En esta Perashá se relatan las bendiciones que impartió el patriarca Iaacob a sus hijos.
Reubén: Mi primogénito eres tú, mi fuerza y principio de mi virilidad, supremacía en dignidad y en poder.
Shimón y Leví: Hermanos, instrumentos de rapiña son sus armas. Los dividiré en Jacob y los esparciré en Israel.
Iehudá: Te alabarán tus hermanos, eres cachorro de león, no se apartará el cetro ni el báculo hasta que venga Shiló (el rey Mashiah, pues de él proviene David.
Zebulún: En la costa del mar morarás, en donde los barcos descargan su mercancía. "Alégrate Zebulún en tus salidas comerciales e Isajar en tus tiendas estudiando la Torá".
Isajar: Como un asno de grandes huesos que soporta el yugo de la Torá, yaciente entre cercados, tributario para determinar sus leyes.
Dan: Juzgarás a tu pueblo como a una de las tribus de Israel. "A tu ayuda esperaré ¡ Oh D's!".
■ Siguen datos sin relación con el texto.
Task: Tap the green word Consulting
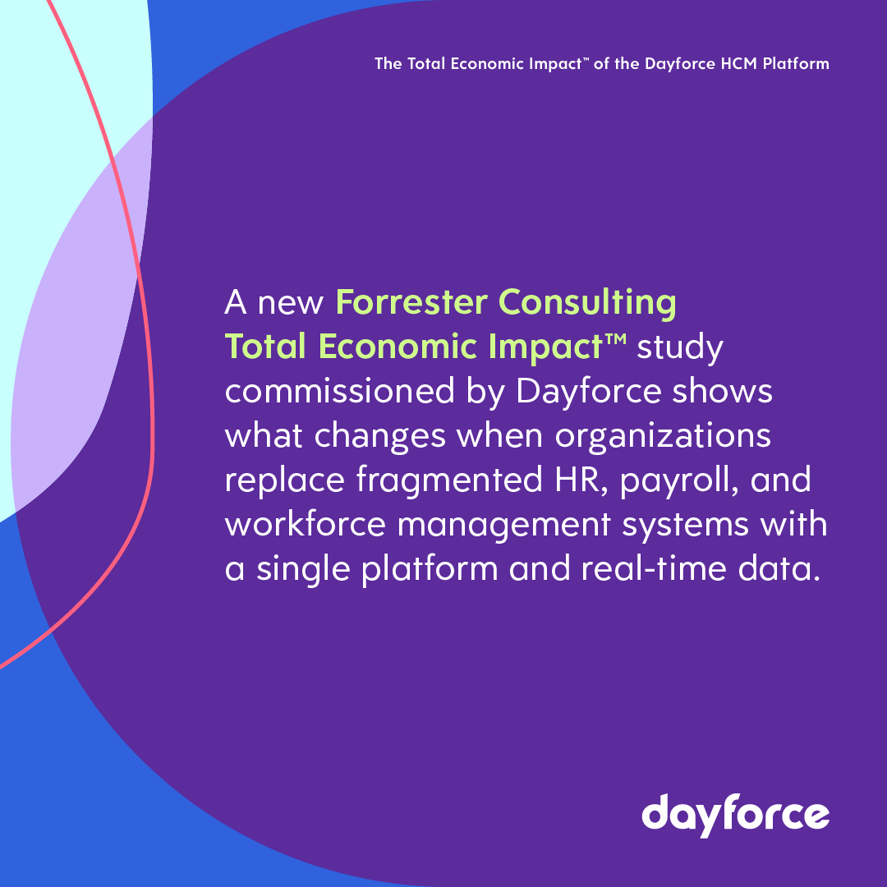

Gad: Una tropa de ti saldrá, cruzarán el Jordán hasta que conquistarán la tierra. Por el mismo camino que fueron, por él volverán.
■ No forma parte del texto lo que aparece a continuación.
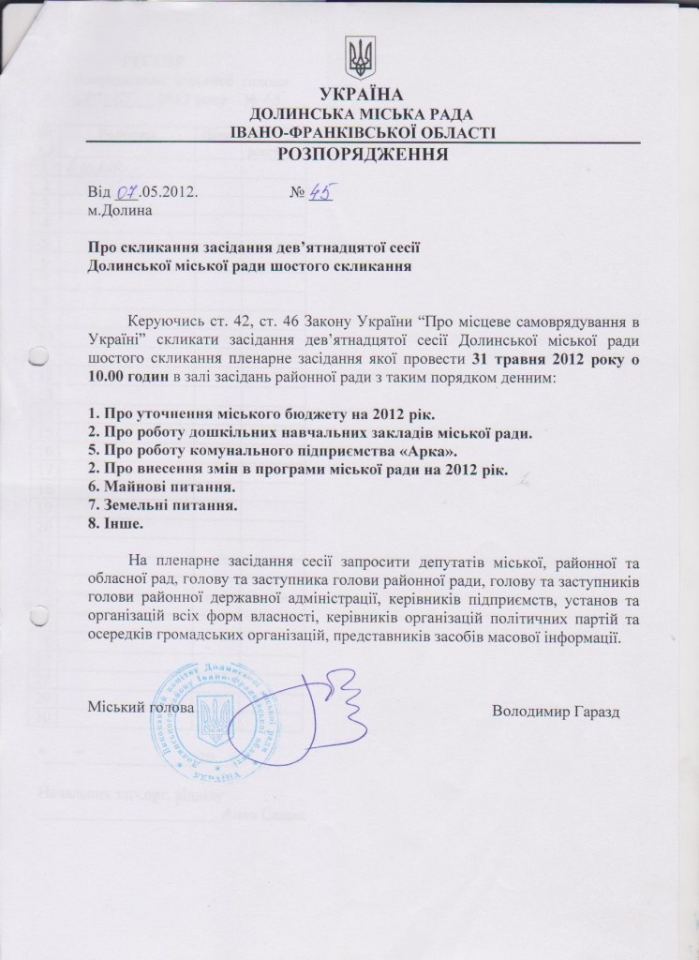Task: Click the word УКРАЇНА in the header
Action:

Asher: Tú darás las exquisiteces al rey, habrá muchos olivos y el aceite correrá como de un manantial.
Naftalí: Como una cierva ágil y velóz, brotarán de ti palabras de hermosura.
Iosef: Rama fructífera, lleno de simpatía ante quien te vea, el Todopoderoso te bendecirá hasta el límite de las colinas eternas y sobre la cima del príncipe.
Biniamín: Como el lobo rapaz, por la mañana devorarás la presa y por la tarde repartirás el botín que les corresponde a los sacerdotes en los sacrificios del Templo.